Placenta Accreta Spectrum with Ureteral Invasion

A 41-year-old woman presented with a spontaneous pregnancy. She had a history of three cesarean sections and two miscarriages.

Previously, a gestational sac was observed in the lower uterus, however, it not diagnosed as Cesarean Scar Pregnancy (CSP). She was later suspected with placenta previa and was referred to a hospital at 25 weeks gestation. 

At 26 weeks, cystoscopy revealed vascular protrusions in the bladder's mucosa. Ultrasonography at 30 weeks confirmed a bulging placenta within the scar, cervical canal deviation, and enlarged vessels towards the bladder. The patient was diagnosed with Placenta Accreta Spectrum (PAS) invading the bladder due to continued CSP, supported by MRI.

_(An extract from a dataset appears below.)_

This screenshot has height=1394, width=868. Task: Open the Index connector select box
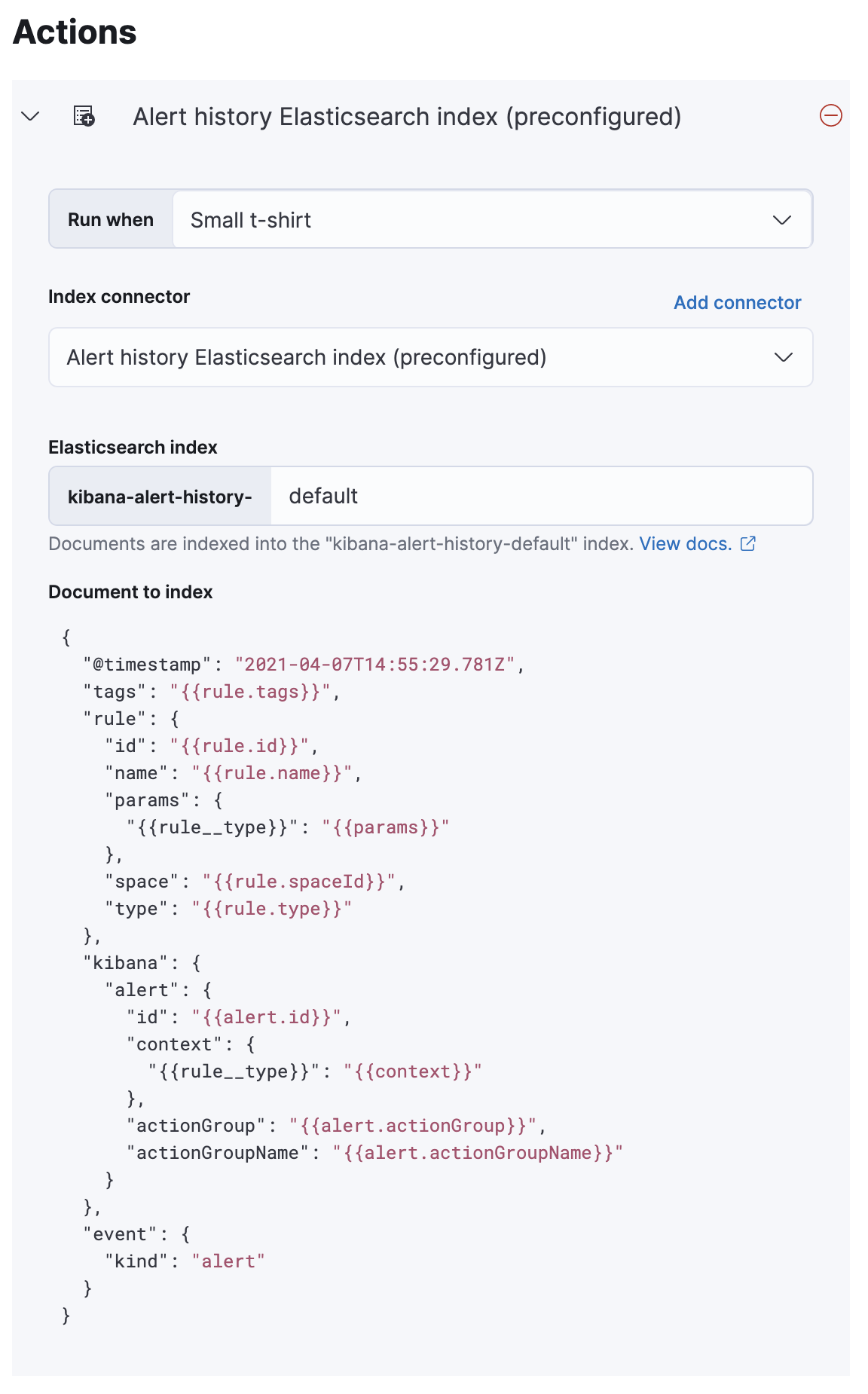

Considering the risk of uterine rupture and vascular protrusion, an elective cesarean hysterectomy was performed at 31 weeks and 6 days after interdisciplinary consultations. The newborn was delivered through a transverse uterine incision, and subsequent procedures included ureteral stent placement and uterine and bladder artery embolization. Cystectomy was considered unnecessary due to prior embolization. 

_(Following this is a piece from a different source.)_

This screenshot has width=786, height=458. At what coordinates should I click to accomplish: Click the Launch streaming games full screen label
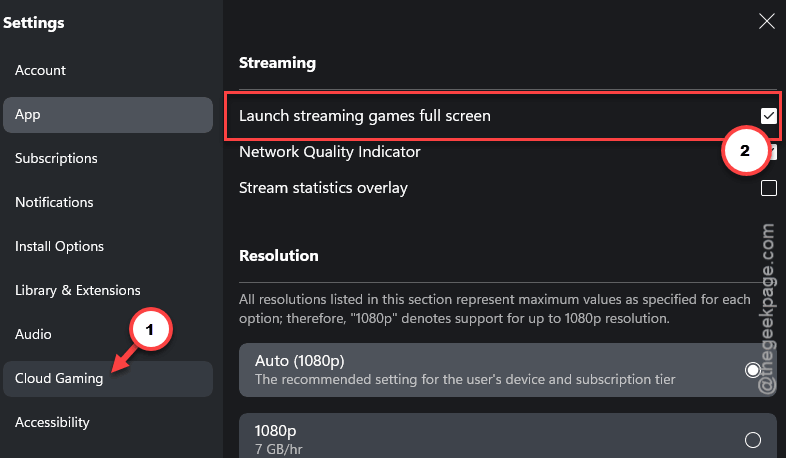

Intraoperative blood loss was substantial, requiring transfusions. Postoperatively, the ureteral stent was removed after resolving stenosis. 

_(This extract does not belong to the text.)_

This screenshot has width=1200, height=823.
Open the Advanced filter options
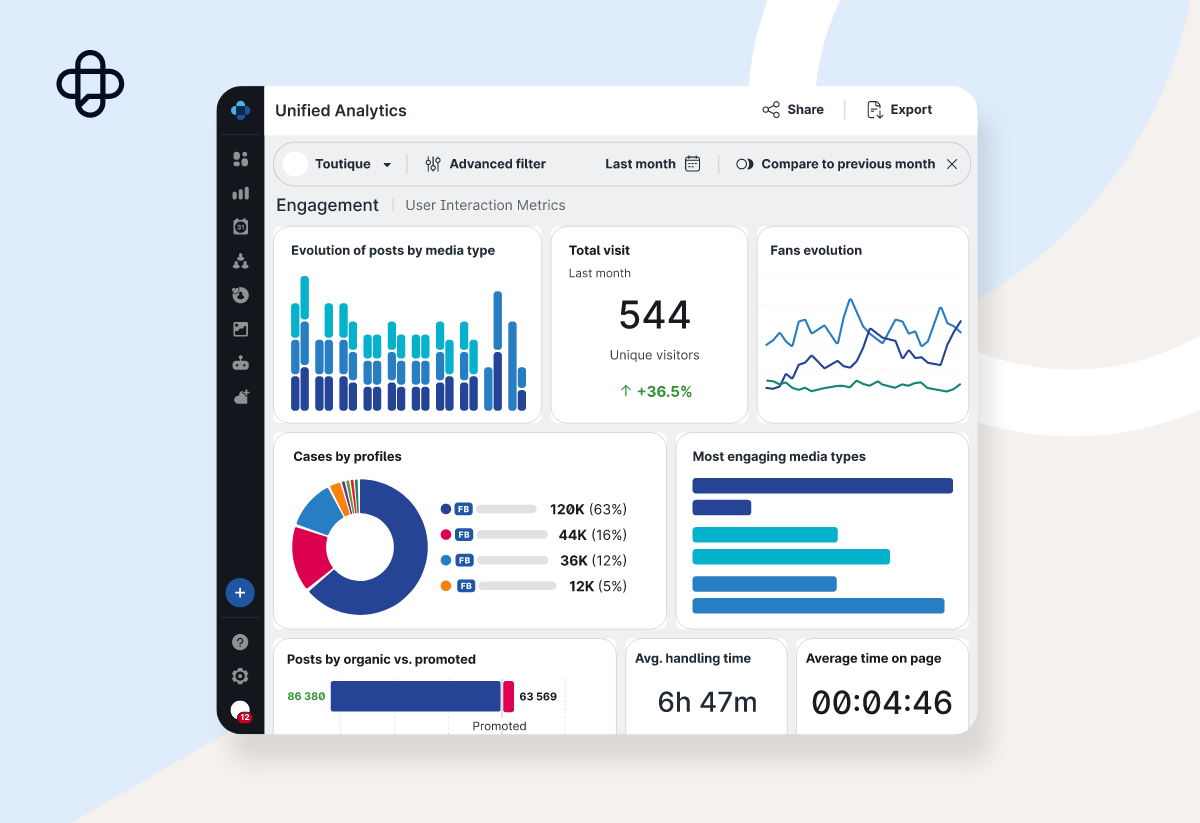click(486, 164)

This report underscores the need to anticipate placental invasion into the ureter in continued CSP, emphasizing the importance of preoperative hydroureter identification for confirming ureteral involvement. Collaborative efforts across multiple medical specialties are essential to manage intraoperative complications and prevent significant hemorrhage and organ damage.